▶ [Extracted text]
---------------

Mary (Mary), Saturday, 19 April 2003 16:44 (twenty-three years ago)

"In the Dark Ages, when Celtic bards sat round their fires and told tales, 'The Matter of Britain was the chief object of care.'"

rosemary (rosemary), Saturday, 19 April 2003 16:53 (twenty-three years ago)

four weeks pass...
"My father had a face that could stop a clock."

Nunya Binnis, Sunday, 18 May 2003 21:47 (twenty-two years ago)

'We suffer.'

Ferg (Ferg), Sunday, 18 May 2003 21:53 (twenty-two years ago)

"I'm not, by nature, a betting man."

Frühlingsmute (Wintermute), Sunday, 18 May 2003 21:54 (twenty-two years ago)

"In a distant and secondhand set of dimensions, in an astral plane that was never meant to fly, the curling starmists waver and part..."

Yeah, I feel like a dork now.

David Beckhouse (David Beckhouse), Sunday, 18 May 2003 22:01 (twenty-two years ago)

"A nervous participant was ordered to aim and shoot a pistol at an East Indian man he had never even met."

slutsky (slutsky), Monday, 19 May 2003 02:53 (twenty-two years ago)

three months pass...
"Gentle reader, what, may you ask, was the origin of this book?"

Girolamo Savonarola, Sunday, 7 September 2003 03:36 (twenty-two years ago)

"The play -- for which Briony had designed the posters, programs and tickets, constructed the sales booth out of a folding screen tipped on its side, and lined the collection box in red crepe paper -- was written by her in a two-day tempest of composition, causing her to miss a breakfast and a lunch."

Is that an attention grabber or WHAT??

jewelly (jewelly), Sunday, 7 September 2003 03:45 (twenty-two years ago)

"I am writing this with my left hand, though I am strongly right-handed".

- preface to "Anthropologist on Mars", Oliver Sacks.

Trayce (trayce), Sunday, 7 September 2003 04:05 (twenty-two years ago)

"What?"

Tep (ktepi), Sunday, 7 September 2003 04:07 (twenty-two years ago)

(If you somehow manage to guess what book I'm reading, it's only because you're hiding in my pants or something, so get the hell out, Chuckles.)

Tep (ktepi), Sunday, 7 September 2003 04:08 (twenty-two years ago)

"Farmer Brown has a problem.
His cows like to type.
All day long he hears:

click, clack, moo.
click, clack, moo.
clickety, clack, moo."

luna (luna.c), Sunday, 7 September 2003 04:43 (twenty-two years ago)

"When I listen to the sons born after World War II, born to the fathers who won that war, I sometimes find myself in a reverie, conjured out of my own recollections and theirs."

Kenan Hebert (kenan), Sunday, 7 September 2003 05:05 (twenty-two years ago)

"I have sat with friends-and I mean very close friends-on those long nights at the Pines, listening to the ocean dancing about our mysterious island, and on those long days at the brunch table, trying to remember to be urbane, and on those odd and ironic afternoons of confessing feelings of such intimate enthusiasm or disappointment that one regrets having made them for the rest of one's life"

---------------

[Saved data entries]
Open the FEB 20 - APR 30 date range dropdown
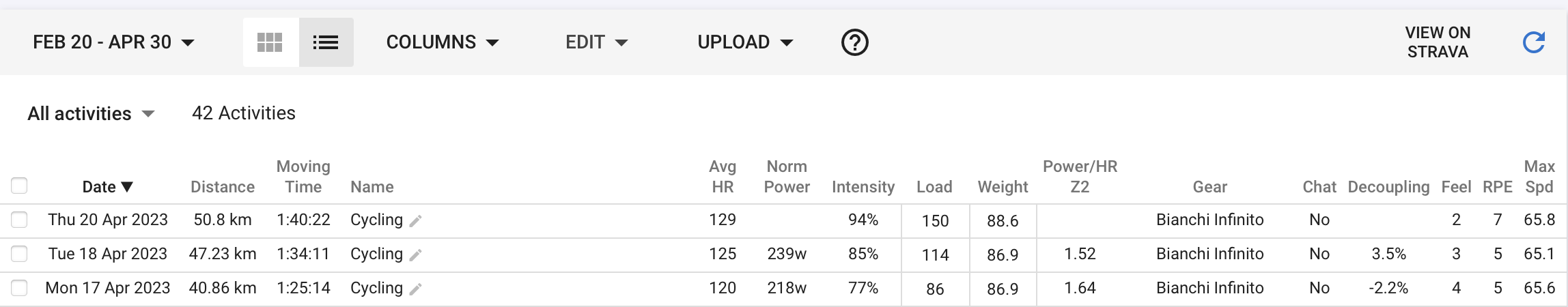coord(114,42)
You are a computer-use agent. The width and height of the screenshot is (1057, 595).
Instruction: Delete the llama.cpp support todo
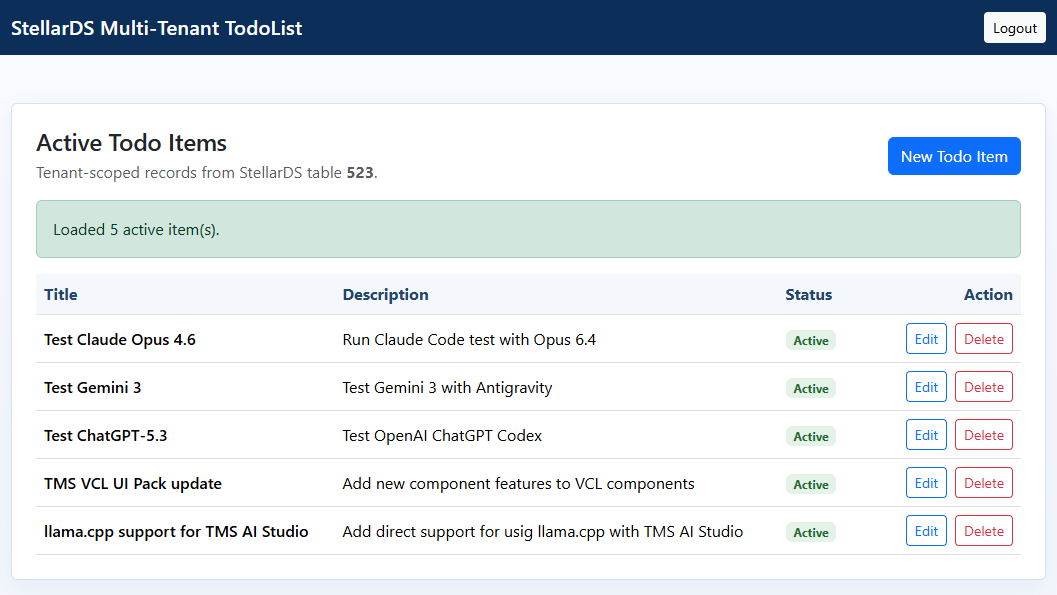click(x=983, y=530)
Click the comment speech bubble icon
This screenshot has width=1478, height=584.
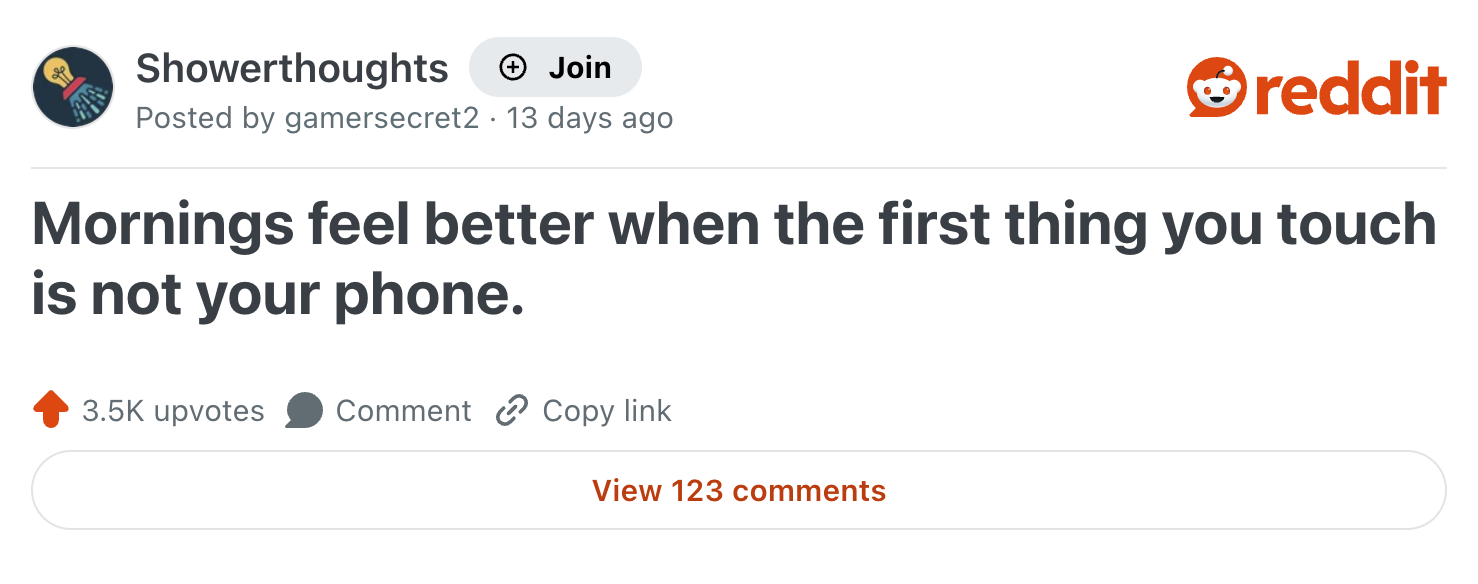pos(304,411)
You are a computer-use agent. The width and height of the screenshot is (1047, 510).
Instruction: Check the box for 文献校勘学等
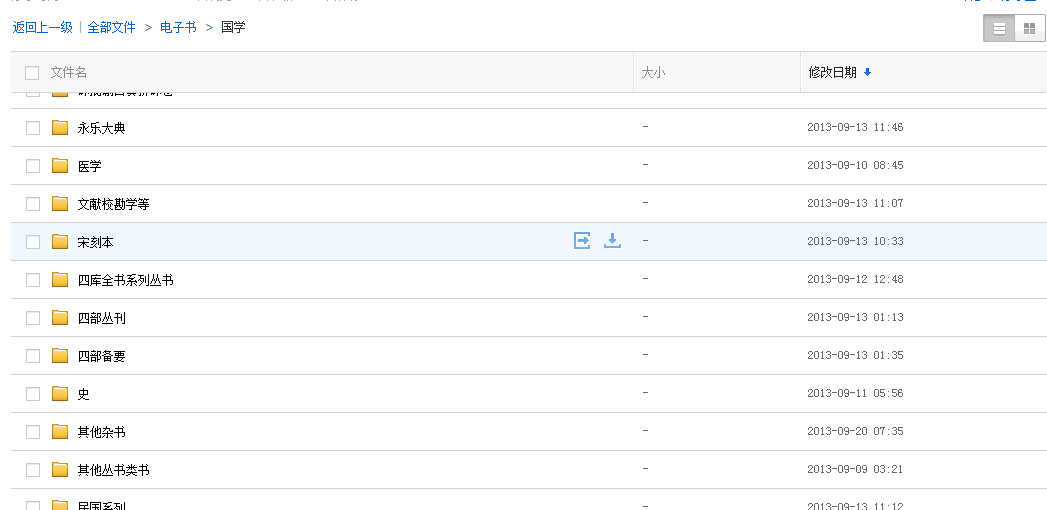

---------------

▶ [Parts of the exercise]
1) List every distinct date that appears in the timestamp lines of the thread of book opening lines.
2) Continue the thread of book opening lines from the point where it stops.

▶ [Responses to the exercise]
1) Saturday, 19 April 2003; Sunday, 18 May 2003; Monday, 19 May 2003; Sunday, 7 September 2003

2)
tokyo rosemary (rosemary), Sunday, 7 September 2003 05:27 (twenty-two years ago)

"I had never thought, until a few years ago, that I would write a biography of Hitler".

m.s (m .s), Sunday, 7 September 2003 05:30 (twenty-two years ago)

first sentence of book I am writing: "Early evening, 1 March, 1988."

first sentence of book I am glancing through: "My earliest memory of hearing music, the mesmerizing kind that takes hold of you and won't let go, is sitting at the top of the stairs in the tiny townhouse I grew up in to listen to 'Golden Slumbers.'"

M Matos (M Matos), Sunday, 7 September 2003 05:33 (twenty-two years ago)

(working in a 2ndhndbkstr has destroyed my ability to stick to one book)

"John, 18, hated his face."
&
"Ela has the tightest cunt in the world."
&
"Two glass panes with dirt between and little tunnels from cell to cell : when I was a kid I had an ant colony."

etc, Sunday, 7 September 2003 06:08 (twenty-two years ago)

First lines are great to read - theyre often the hardest thing to get "right" in writing so I like to know whats out there.

Trayce (trayce), Sunday, 7 September 2003 08:27 (twenty-two years ago)

tell us what books these are, people ;_;

thom west (thom w), Sunday, 7 September 2003 14:26 (twenty-two years ago)

"In the days following the presidential election, there were so many stories of African Americans erased from voter rolls you might think they were targeted by some kind of racial computer program. They were."

Chris Barrus (Chris Barrus), Sunday, 7 September 2003 16:58 (twenty-two years ago)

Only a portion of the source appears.